* Exercise objective *
Copy the text on treating cancer-associated thrombosis word for word, from beginning to end.

* Text segment *
══════

Treatment of cancer-associated thrombosis

2020-10-02
Mark Crowther

Dr Mark Crowther is a professor and chair of the Department of Medicine and the Leo Pharma Chair in Thromboembolism Research at McMaster University.

What should be the treatment of cancer-associated thrombosis?

Mark Crowther, MD, MSc: The treatment of cancer-associated thrombosis is a huge change in the last 24 months. The CLOT (Comparison of Low-Molecular-Weight Heparin Versus Oral Anticoagulant Therapy for the Prevention of Recurrent Venous Thromboembolism in Patients with Cancer) study, which was performed in the early 2000s and published in The New England Journal of Medicine, had established low-molecular-weight heparin (LMWH) as the standard therapy. Patients were treated with extended-duration LMWH for at least 6 months and oftentimes much longer.

There have recently been 2 studies performed—one very large study, one smaller study—which have looked at whether or not you can safely use the direct oral anticoagulants (DOACs). Those studies came to very, very congruent results and suggest that the DOACs are very reasonable both from a safety and efficacy perspective for the prevention of recurrent venous thromboembolism in the majority of patients with cancer. So, if you had a 65-year-old woman who had breast cancer and had an episode of deep vein thrombosis (DVT), in 2019 it would be perfectly acceptable to use either a DOAC, rivaroxaban or edoxaban, where the biggest research was done, and probably apixaban—although we will not have evidence for that until later this year when the CARAVAGGIO study is published—or you could use LMWH.

══════

* Supplied information *
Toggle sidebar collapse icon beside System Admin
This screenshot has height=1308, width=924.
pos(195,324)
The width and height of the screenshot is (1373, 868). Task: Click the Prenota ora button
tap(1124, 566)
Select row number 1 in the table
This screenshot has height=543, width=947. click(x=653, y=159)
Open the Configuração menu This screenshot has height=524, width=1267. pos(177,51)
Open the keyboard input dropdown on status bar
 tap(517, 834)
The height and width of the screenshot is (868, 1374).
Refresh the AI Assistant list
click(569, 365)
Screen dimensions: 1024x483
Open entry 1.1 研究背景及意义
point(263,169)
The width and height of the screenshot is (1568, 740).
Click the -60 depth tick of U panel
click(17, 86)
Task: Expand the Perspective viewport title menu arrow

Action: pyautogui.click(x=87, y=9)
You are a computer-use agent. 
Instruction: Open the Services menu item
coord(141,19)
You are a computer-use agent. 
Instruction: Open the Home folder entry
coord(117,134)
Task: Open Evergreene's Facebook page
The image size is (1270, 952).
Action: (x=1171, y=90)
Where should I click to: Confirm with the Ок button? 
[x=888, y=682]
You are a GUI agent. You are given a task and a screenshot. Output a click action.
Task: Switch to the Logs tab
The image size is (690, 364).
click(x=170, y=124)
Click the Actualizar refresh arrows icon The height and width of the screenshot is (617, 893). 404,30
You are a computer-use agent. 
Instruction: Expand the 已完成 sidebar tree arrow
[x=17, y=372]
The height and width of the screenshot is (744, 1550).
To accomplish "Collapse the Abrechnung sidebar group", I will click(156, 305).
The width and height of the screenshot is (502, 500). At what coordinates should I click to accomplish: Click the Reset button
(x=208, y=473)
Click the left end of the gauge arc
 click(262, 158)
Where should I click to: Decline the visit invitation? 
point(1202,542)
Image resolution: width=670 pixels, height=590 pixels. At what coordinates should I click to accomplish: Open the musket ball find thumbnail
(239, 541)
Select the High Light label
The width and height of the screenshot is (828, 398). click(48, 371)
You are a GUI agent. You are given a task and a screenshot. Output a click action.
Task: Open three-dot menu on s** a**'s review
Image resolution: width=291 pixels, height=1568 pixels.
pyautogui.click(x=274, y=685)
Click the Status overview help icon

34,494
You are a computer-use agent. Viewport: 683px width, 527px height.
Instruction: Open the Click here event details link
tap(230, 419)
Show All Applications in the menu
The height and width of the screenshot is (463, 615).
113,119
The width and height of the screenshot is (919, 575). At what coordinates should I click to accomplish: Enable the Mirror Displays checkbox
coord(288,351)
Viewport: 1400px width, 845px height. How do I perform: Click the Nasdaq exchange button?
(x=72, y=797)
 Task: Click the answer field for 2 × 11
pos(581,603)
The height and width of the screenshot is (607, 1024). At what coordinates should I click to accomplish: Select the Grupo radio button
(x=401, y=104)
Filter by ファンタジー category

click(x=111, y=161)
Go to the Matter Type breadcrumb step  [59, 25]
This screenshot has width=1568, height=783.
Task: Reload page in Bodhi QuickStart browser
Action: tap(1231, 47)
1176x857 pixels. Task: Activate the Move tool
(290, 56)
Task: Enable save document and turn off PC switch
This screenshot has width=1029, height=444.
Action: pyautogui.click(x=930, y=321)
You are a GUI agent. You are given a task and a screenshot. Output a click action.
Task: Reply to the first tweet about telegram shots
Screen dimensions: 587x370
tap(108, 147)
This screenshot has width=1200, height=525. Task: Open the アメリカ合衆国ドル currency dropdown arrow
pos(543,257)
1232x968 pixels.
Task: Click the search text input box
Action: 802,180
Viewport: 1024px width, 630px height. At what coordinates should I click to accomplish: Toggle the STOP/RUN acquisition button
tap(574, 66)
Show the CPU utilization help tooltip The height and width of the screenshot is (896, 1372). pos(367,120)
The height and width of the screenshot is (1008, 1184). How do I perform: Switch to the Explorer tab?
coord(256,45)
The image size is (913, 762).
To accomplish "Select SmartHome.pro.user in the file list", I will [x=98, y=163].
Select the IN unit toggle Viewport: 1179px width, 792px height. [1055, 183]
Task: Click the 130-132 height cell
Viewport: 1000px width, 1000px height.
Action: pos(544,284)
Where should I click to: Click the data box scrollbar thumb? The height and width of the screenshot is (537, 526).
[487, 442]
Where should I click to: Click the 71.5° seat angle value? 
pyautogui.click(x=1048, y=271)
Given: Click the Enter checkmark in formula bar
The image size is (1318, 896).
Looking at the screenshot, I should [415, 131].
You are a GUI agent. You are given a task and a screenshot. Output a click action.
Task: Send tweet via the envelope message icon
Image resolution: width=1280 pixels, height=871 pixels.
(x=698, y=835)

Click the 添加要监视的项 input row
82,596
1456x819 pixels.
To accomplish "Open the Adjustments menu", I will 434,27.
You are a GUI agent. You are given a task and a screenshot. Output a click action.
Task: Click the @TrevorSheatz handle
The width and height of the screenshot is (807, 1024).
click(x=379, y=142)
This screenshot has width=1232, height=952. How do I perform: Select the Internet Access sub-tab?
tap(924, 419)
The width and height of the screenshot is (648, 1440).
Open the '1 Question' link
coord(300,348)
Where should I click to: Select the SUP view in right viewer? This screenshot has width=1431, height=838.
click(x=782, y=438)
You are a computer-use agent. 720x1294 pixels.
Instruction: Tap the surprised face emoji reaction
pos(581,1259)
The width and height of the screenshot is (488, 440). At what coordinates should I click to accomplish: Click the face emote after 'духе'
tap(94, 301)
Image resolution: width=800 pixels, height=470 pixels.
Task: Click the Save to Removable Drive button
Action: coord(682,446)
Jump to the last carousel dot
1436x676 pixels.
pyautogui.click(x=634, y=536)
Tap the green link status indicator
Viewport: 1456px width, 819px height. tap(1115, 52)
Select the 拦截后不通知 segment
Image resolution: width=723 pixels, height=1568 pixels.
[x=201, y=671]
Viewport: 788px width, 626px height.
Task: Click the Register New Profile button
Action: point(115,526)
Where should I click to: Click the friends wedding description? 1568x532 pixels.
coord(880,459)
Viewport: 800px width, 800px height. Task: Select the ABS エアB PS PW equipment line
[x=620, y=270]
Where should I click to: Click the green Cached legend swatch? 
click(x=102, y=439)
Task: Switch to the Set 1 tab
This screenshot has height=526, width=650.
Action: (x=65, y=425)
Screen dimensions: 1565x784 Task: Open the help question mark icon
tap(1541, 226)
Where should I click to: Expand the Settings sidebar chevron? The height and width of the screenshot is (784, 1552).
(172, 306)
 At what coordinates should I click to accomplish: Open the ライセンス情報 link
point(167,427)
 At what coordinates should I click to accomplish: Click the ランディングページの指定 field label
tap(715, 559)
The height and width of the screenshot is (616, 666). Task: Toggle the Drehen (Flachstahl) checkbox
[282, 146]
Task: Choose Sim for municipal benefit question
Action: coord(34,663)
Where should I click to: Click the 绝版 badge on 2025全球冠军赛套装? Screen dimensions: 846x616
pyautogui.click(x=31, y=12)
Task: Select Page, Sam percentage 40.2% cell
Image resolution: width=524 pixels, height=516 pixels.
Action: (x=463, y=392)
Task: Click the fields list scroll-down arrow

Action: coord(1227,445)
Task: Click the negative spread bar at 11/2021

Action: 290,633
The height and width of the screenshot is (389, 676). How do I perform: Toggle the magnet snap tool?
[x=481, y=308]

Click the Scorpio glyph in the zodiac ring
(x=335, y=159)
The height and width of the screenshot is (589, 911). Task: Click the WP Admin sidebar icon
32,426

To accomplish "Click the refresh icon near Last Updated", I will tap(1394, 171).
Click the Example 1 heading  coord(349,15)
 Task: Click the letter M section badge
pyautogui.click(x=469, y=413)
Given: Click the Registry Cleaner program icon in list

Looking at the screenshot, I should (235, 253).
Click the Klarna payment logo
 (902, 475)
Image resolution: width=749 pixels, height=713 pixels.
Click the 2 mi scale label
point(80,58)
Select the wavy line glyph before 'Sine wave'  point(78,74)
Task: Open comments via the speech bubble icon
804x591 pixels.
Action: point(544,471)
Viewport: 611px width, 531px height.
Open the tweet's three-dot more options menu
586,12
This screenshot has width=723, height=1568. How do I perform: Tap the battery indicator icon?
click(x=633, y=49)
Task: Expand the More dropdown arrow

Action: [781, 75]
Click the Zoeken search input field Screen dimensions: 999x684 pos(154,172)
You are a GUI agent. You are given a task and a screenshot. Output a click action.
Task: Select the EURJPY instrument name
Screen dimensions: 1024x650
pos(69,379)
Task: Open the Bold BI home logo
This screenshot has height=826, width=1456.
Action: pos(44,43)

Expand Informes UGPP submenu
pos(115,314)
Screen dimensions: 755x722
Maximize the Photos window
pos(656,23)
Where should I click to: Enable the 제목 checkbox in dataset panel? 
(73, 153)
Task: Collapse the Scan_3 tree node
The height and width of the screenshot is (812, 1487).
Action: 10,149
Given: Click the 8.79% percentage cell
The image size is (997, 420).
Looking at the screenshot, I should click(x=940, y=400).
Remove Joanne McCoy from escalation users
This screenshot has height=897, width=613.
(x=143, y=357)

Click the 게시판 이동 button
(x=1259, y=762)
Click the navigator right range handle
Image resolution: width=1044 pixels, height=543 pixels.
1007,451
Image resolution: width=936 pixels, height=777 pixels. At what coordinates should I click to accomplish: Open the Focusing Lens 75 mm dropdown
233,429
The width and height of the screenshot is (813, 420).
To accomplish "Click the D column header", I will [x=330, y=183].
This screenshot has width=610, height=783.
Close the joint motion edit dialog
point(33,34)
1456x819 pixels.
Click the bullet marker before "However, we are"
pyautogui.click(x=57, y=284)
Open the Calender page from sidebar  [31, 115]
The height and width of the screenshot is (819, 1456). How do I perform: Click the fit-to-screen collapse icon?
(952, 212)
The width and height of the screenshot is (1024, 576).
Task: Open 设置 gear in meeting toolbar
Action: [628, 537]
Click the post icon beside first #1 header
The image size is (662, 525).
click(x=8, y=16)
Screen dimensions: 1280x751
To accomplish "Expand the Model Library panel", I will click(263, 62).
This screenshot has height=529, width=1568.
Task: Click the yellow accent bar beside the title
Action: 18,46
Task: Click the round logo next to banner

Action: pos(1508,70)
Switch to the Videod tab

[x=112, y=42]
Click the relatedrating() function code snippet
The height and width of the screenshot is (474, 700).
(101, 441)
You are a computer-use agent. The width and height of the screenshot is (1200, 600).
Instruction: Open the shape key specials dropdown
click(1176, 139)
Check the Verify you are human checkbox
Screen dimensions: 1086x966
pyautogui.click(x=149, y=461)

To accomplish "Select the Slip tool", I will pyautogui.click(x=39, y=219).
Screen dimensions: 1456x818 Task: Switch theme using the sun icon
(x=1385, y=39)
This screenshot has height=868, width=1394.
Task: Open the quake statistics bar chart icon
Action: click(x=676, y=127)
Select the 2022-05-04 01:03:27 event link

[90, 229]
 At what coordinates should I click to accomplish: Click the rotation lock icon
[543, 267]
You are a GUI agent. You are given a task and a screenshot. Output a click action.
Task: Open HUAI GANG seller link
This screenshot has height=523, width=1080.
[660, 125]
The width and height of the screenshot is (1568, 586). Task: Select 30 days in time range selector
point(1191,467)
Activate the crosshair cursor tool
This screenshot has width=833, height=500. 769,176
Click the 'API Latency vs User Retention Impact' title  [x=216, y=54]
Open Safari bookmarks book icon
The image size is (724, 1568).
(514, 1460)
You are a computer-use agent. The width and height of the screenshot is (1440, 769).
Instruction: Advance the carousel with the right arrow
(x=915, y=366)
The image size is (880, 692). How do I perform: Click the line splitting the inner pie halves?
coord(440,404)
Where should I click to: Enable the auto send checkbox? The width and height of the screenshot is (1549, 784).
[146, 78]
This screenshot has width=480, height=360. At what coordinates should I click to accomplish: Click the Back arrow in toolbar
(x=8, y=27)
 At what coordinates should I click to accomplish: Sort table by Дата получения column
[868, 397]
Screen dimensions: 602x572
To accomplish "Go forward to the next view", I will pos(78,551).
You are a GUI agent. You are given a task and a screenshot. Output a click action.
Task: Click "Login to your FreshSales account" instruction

══════

* Task response *
Treatment of cancer-associated thrombosis

2020-10-02
Mark Crowther

Dr Mark Crowther is a professor and chair of the Department of Medicine and the Leo Pharma Chair in Thromboembolism Research at McMaster University.

What should be the treatment of cancer-associated thrombosis?

Mark Crowther, MD, MSc: The treatment of cancer-associated thrombosis is a huge change in the last 24 months. The CLOT (Comparison of Low-Molecular-Weight Heparin Versus Oral Anticoagulant Therapy for the Prevention of Recurrent Venous Thromboembolism in Patients with Cancer) study, which was performed in the early 2000s and published in The New England Journal of Medicine, had established low-molecular-weight heparin (LMWH) as the standard therapy. Patients were treated with extended-duration LMWH for at least 6 months and oftentimes much longer.

There have recently been 2 studies performed—one very large study, one smaller study—which have looked at whether or not you can safely use the direct oral anticoagulants (DOACs). Those studies came to very, very congruent results and suggest that the DOACs are very reasonable both from a safety and efficacy perspective for the prevention of recurrent venous thromboembolism in the majority of patients with cancer. So, if you had a 65-year-old woman who had breast cancer and had an episode of deep vein thrombosis (DVT), in 2019 it would be perfectly acceptable to use either a DOAC, rivaroxaban or edoxaban, where the biggest research was done, and probably apixaban—although we will not have evidence for that until later this year when the CARAVAGGIO study is published—or you could use LMWH.